Carbon dioxide remains the main climate culprit, and the greatest long-term problem. But methane traps much more heat in the atmosphere in the short term: “Over a century it’s about 30 times worse,” Shindell says. “Over 20 years, it’s nearly 100 times worse, which means methane cuts can really give you a reduction in climate damages within the next couple decades, whereas decarbonization is slow and will take much longer to get benefits. So they are really complementary. You want to do both.”

Under the aegis of the U.N. Environment Programme’s Climate and Clean Air Coalition, Shindell chaired the worldwide Global Methane Assessment, an effort to determine the environmental impact of methane emissions. In 2021 it reported that methane should be considered much more central to the fight against climate change. Methane is not just a win-win but a strategy whose wins keep multiplying. “There were so many attractive things about it,” Shindell says of limiting methane. Methane traps heat like other greenhouse gasses but also produces ground-level ozone, which harms people, plants and wildlife. Thus, decreasing methane “would mitigate climate change, it would improve public health, it would be good for agriculture, it was financially appealing because a lot of the [ameliorative steps] were low-cost.”

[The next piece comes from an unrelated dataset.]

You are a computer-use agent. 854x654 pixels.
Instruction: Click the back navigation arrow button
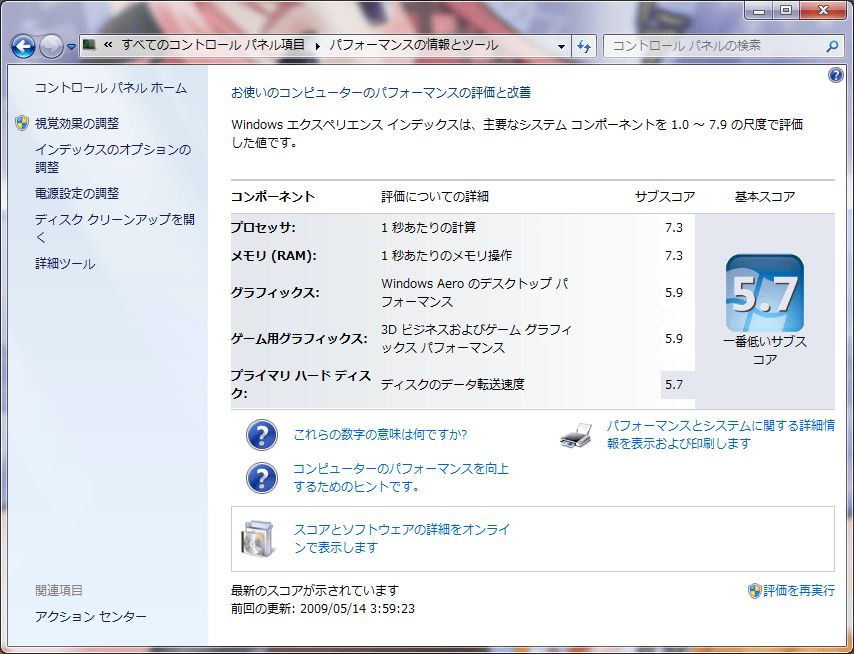coord(23,46)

The world has quickly agreed. Shindell notes the Inflation Reduction Act of 2022 imposes a charge for methane emissions, a goal environmentalists have unsuccessfully pursued for decades regarding CO2. And more than 125 countries, responsible for more than half of annual methane emissions, have already subscribed to the international Global Methane Pledge (the goal of a 30 percent reduction in emissions by the end of this decade). This could eliminate 0.2 degrees C of warming by 2050.

Climate work like Shindell’s is far from alone at Duke. All over campus, researchers wrestle with the complexity of the climate crisis. Interdisciplinary programs encourage collaboration between researchers and clinicians. Electric buses now patrol the campus, with the university pledging to continue working its way towards carbon neutrality by 2024. All are part of the Duke Climate Commitment, announced by President Vincent Price in September 2022.

Shindell points to the synergy created by the Data Expeditions: Climate + Health program, which combines resources from engineering and environmental researchers and the School of Medicine to use data to explore the impact of climate on human health. “I think that’s one of the ways that people really respond,” he says, “is understanding that either their health or the health of their loved ones is affected by this.”

Some students, faculty, and staff want more. The student-led advocacy group Duke Climate Coalition has demanded the university divest its endowment from fossil fuel companies, and its leaders express frustration that divestment wasn’t part of the Climate Commitment.

Professor of law Gina-Gail Fletcher, chair of Duke’s Advisory Committee on Investment Responsibility, says divestment would have little real effect. It’s still a fossil-fuels world, she says, and “divestment isn’t the only way to accomplish some of the goals the students seek to accomplish.”

Duke, she says, has no direct investments in the Carbon Underground 200, the largest owners of coal and oil and gas reserves. Moreover, she says, “Though the Climate Commitment has aspects
that are undertaken less to weaken fuel companies than to demonstrate leadership in climate response, those aspects are symbolic with a positive impact,” marking hundreds of millions of dollars committed to research and to campus carbon neutrality. A student, faculty and staff advisory committee evaluates potential carbon offsets to make sure they square with the university’s climate goals.  

Researchers, administrators and students all address the complexity of the coming years. There is a lot more to climate change than cow burps and even the strongest university commitment to carbon neutrality – and it’s time to get busy.

“Even the people that care a lot about climate, typically think it’s something that the effects happen to other people and happen in the future,” Shindell says. The methane progress may indicate “a growing awareness – with fires and hurricanes and droughts and floods and such – that some of it’s happening now.”